Mais au Burundi surtout, on observe qu’une partie des professionnels de santé existants n’ont pas pu bénéficier d’une formation en adéquation ni avec les attentes liées à leur poste, ni avec les besoins de la population. Sont notamment en cause des problématiques liées à la formation initiale des ressources humaines en santé : l’absence ou l’insuffisance d’encadrement au niveau des établissements d’enseignement public et privé, la non-adaptation des contenus de formation aux besoins de l’emploi, ou encore le recrutement de personnel ne répondant pas aux critères de formation et de catégorie professionnelle faute d’effectif et de moyens financiers. Au Burundi, la formation continue pose également problème puisqu’elle est quasi-inexistante ou ne répond pas aux priorités des services. Si un plan national de formation continue existe, il nécessite cependant d’être actualisé et effectivement mis en œuvre. Il y a donc également un enjeu d’augmentation et d’adaptation de la formation et de la spécialisation du personnel aux besoins du terrain, notamment pour faciliter le transfert de tâches en permettant par exemple aux aides soignants, sages-femmes auxiliaires, ou infirmiers de réaliser des actes chirurgicaux mineurs et décharger ainsi le rôle des médecins.
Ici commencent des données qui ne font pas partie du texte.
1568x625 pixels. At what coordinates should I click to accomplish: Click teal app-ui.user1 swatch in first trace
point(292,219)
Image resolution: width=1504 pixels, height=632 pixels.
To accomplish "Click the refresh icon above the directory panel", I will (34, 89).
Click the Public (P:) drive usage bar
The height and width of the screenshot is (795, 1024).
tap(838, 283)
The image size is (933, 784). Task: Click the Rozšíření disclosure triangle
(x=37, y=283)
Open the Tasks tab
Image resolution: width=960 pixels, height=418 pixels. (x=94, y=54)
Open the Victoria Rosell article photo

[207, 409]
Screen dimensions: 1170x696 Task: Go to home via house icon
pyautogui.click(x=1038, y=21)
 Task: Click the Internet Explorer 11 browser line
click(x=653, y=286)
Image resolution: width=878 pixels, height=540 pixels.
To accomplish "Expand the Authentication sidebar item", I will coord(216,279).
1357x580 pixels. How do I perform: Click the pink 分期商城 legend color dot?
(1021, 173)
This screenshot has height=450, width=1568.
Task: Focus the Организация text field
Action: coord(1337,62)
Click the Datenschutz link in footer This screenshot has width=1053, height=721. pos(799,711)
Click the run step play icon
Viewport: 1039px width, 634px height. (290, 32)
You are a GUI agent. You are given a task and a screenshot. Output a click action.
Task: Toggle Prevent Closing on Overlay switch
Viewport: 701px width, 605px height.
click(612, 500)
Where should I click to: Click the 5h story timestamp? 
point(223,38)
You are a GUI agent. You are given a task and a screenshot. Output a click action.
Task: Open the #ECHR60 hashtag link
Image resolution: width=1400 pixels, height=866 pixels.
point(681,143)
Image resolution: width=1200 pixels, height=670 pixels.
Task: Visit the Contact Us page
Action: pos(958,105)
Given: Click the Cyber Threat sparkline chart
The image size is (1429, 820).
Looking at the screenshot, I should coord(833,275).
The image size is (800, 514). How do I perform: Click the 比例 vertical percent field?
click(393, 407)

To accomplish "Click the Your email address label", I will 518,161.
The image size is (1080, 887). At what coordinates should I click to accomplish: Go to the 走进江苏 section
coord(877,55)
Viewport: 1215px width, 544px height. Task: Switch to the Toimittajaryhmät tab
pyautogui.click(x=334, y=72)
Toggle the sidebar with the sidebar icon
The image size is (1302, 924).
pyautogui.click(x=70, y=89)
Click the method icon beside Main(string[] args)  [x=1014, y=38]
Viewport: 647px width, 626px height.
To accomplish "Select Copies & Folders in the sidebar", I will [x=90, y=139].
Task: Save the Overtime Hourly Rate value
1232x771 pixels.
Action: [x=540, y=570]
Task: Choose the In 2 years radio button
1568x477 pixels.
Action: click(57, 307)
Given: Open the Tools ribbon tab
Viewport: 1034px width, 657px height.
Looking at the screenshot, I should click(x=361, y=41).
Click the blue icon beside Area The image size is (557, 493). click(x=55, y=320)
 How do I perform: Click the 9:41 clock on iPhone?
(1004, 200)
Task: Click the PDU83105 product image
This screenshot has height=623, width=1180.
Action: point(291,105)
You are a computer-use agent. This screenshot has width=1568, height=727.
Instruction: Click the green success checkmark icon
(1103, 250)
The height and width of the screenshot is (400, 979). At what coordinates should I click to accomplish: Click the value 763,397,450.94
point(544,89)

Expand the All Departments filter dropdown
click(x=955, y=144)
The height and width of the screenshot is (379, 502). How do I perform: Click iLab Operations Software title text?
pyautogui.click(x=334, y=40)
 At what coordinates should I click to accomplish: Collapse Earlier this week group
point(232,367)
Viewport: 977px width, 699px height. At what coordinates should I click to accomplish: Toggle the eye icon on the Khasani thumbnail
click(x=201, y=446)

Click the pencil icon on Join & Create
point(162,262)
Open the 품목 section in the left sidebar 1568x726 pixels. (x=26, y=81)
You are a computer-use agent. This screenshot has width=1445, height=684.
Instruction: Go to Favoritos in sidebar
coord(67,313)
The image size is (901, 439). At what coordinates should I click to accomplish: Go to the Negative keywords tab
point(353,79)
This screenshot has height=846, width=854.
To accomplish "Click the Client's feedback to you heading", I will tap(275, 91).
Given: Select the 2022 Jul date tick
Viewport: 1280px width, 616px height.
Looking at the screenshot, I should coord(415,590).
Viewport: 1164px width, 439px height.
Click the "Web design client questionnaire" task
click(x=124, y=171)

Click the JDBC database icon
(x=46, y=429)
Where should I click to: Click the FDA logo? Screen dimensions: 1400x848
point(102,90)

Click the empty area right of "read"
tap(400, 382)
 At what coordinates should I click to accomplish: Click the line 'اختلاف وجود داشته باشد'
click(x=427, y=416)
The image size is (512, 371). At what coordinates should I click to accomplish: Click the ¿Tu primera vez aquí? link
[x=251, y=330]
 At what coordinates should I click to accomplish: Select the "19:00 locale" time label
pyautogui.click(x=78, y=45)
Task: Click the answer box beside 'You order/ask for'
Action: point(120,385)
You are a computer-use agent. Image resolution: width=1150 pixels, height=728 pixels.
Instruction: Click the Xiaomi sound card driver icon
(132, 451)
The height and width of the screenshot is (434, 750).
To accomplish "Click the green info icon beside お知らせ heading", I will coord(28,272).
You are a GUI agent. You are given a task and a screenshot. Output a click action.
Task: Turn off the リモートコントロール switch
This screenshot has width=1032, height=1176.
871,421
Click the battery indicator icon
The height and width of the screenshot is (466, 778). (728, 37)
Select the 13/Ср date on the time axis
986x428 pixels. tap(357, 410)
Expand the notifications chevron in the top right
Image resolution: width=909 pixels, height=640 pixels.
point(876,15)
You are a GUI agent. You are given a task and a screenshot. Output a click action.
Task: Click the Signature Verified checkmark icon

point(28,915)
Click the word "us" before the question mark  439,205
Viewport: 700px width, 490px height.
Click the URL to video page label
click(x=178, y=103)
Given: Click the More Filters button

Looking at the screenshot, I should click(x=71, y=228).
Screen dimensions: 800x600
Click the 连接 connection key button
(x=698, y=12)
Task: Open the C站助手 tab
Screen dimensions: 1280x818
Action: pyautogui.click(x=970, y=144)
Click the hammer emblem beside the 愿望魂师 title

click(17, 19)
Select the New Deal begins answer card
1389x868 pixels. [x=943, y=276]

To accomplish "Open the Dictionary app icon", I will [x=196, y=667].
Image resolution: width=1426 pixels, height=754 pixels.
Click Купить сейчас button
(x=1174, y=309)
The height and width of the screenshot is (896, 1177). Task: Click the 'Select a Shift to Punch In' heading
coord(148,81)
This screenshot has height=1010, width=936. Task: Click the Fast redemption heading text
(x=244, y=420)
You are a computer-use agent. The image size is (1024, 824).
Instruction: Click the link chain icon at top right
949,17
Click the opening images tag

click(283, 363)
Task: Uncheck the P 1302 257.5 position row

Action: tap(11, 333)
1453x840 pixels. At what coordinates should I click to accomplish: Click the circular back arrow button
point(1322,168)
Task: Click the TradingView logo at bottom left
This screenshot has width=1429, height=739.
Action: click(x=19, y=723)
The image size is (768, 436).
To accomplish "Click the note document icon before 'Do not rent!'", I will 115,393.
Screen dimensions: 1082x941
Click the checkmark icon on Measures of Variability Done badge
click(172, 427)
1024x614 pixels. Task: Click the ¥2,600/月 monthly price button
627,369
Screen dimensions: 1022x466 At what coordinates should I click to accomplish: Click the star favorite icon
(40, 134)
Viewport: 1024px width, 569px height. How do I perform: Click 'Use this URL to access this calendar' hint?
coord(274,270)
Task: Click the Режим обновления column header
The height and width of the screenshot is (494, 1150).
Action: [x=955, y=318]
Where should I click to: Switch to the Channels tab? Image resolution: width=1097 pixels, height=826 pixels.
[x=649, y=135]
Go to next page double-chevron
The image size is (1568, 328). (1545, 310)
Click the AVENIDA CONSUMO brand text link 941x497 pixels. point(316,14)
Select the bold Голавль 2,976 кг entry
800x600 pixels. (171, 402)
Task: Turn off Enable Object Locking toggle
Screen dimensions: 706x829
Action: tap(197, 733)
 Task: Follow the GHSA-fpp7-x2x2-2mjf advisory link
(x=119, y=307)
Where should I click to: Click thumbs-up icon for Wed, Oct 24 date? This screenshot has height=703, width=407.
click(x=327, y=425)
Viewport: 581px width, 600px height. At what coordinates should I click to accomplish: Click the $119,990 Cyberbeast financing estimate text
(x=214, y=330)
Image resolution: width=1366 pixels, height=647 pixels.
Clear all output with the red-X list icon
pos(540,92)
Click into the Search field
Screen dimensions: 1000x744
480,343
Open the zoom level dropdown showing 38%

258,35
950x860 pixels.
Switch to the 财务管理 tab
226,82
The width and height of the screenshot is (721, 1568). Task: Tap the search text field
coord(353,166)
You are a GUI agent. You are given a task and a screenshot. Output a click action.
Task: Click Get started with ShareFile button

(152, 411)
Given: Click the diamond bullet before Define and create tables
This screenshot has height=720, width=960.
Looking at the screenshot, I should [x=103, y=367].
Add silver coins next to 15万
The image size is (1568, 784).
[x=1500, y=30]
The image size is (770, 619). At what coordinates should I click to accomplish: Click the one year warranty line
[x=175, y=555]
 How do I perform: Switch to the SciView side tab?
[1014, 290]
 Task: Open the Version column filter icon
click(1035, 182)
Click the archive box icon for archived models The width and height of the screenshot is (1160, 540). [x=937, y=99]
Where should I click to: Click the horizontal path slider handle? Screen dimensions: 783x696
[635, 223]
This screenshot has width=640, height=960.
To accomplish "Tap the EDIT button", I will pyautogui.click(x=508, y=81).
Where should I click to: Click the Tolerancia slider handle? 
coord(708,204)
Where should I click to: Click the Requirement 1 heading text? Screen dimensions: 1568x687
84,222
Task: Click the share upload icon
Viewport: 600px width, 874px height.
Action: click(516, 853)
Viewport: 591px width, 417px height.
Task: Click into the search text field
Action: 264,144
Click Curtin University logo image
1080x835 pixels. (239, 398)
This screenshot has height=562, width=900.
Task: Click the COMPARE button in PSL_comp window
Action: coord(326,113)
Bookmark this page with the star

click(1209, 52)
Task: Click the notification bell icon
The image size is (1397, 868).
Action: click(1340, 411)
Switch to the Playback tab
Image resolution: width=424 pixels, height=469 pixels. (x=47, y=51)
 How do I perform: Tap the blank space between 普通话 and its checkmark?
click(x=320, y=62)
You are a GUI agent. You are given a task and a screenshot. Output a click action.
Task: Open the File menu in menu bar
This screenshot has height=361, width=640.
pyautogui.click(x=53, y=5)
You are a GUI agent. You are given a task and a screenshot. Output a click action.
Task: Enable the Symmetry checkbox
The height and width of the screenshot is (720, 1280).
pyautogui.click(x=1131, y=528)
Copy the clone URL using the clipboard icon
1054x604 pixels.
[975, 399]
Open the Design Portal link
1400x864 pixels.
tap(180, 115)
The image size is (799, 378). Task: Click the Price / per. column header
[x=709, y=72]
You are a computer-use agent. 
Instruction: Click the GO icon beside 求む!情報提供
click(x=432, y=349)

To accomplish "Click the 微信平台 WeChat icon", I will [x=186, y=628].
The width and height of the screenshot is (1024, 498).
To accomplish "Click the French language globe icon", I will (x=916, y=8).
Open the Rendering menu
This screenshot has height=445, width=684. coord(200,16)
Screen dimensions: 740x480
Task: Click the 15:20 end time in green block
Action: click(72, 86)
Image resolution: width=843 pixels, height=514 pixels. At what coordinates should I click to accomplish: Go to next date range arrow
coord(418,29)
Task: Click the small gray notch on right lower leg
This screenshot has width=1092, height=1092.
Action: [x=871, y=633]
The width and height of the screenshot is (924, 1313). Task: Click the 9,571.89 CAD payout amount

Enfin, en Afrique subsaharienne, la pesanteur des lois et normes socio-culturelles et religieuses est une réalité, particulièrement lorsque les DSSR sont abordés, qui pèsent à la fois sur les patient.e.s mais également sur le personnel de santé qui les prend en charge. Par exemple, la contraception est une offre essentiellement réservée à un type de profil : des femmes mariées, qui ont pour une majeure partie déjà eu des enfants. L’existence des pesanteurs socioculturelles et religieuses expliquent ainsi en partie le faible recours à la contraception pour les femmes dans certaines régions du monde. Il est ainsi de première nécessité de dispenser des formations en droits et santé sexuels et reproductifs au personnel soignant afin qu’ils soient en mesure de déconstruire les stéréotypes et les tabous liés à la santé sexuelle reproductive des femmes. Il s’agit donc également d’encourager, notamment à travers des formations, une évolution des mentalités chez les ressources humaines en santé pour qu’elles valorisent les femmes en tant qu’actrices de droit.